Cyber-crooks are using new technologies and reinventing forms of social engineering to ensnare consumers and businesses, security experts warn.
Trend Micro's latest Threat Roundup and Forecast 1H 2008 found an upswing in web threats, but a steady decrease in adware and spyware generated by outdated methods which can no longer compete with high-level security.
Social engineering tactics such as the Nigerian phishing scam have been around for decades, and cyber-criminals continue to refresh and modernise this form of trickery based on the latest trends.
For example, the tools and technologies used to create the interactive nature of popular social networking sites have become a landmine for cybercrime.
In March, Trend Micro discovered that over 400 kits designed to generate phishing sites were targeting top web 2.0 sites, free email service providers, banks and popular e-commerce sites.
Malware variants have generally been treated as separate individual threats. But today, profit-motivated web threats blend various malicious software components into a single web threat business model.
For example, a cyber-criminal sends a message (spam) with an embedded link in the email (malicious URL) or contained in an instant message.
The user clicks on the link and is redirected to a site where a file (Trojan) automatically downloads onto the user's computer.
The Trojan then downloads an additional file (spyware) that captures sensitive information, such as bank account numbers (spy-phishing).
Although seemingly one incident, blended threats are much more difficult to combat and much more dangerous for the user, Trend Micro warned.

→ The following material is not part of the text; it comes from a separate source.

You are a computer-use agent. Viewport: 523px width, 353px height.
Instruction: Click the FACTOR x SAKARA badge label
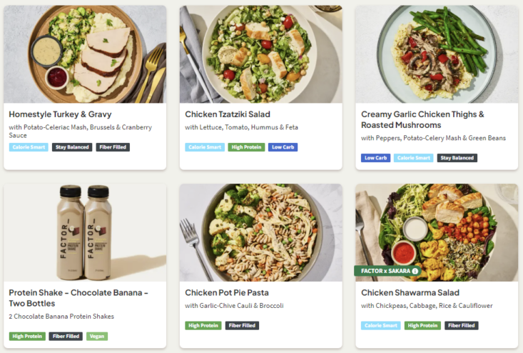[383, 271]
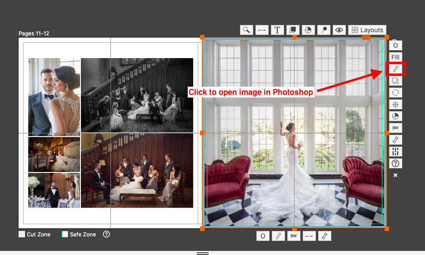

Meanwhile, the 'fast-flux' technique is an additional example of criminals abusing technology developments.
Fast-flux is a domain name server switching mechanism that combines peer-to-peer networking, distributed command and control, web-based load-balancing and proxy redirection to hide phishing delivery sites.
Fast-flux helps phishing sites stay up for longer periods to lure more victims. For example, researchers are challenged to identify malicious Storm domains because developers are using fast-flux techniques to evade detection.
Trend Micro witnessed a dramatic increase in web threat activity during the first half of 2008, with web threats peaking in March at 50 million from approximately 15 million in December 2007.
On the decline are adware, trackware, keyloggers and freeloaders. In March 2007, Trend Micro found that approximately 45 per cent of PCs were infected by adware; by April 2008, only 35 per cent were reportedly infected.
In May 2007, approximately 20 per cent of PCs were infected by trackware, but that number had dropped to less than five per cent in April 2008.
Keyloggers also showed a small but steady decline with less than five per cent of PCs being infected.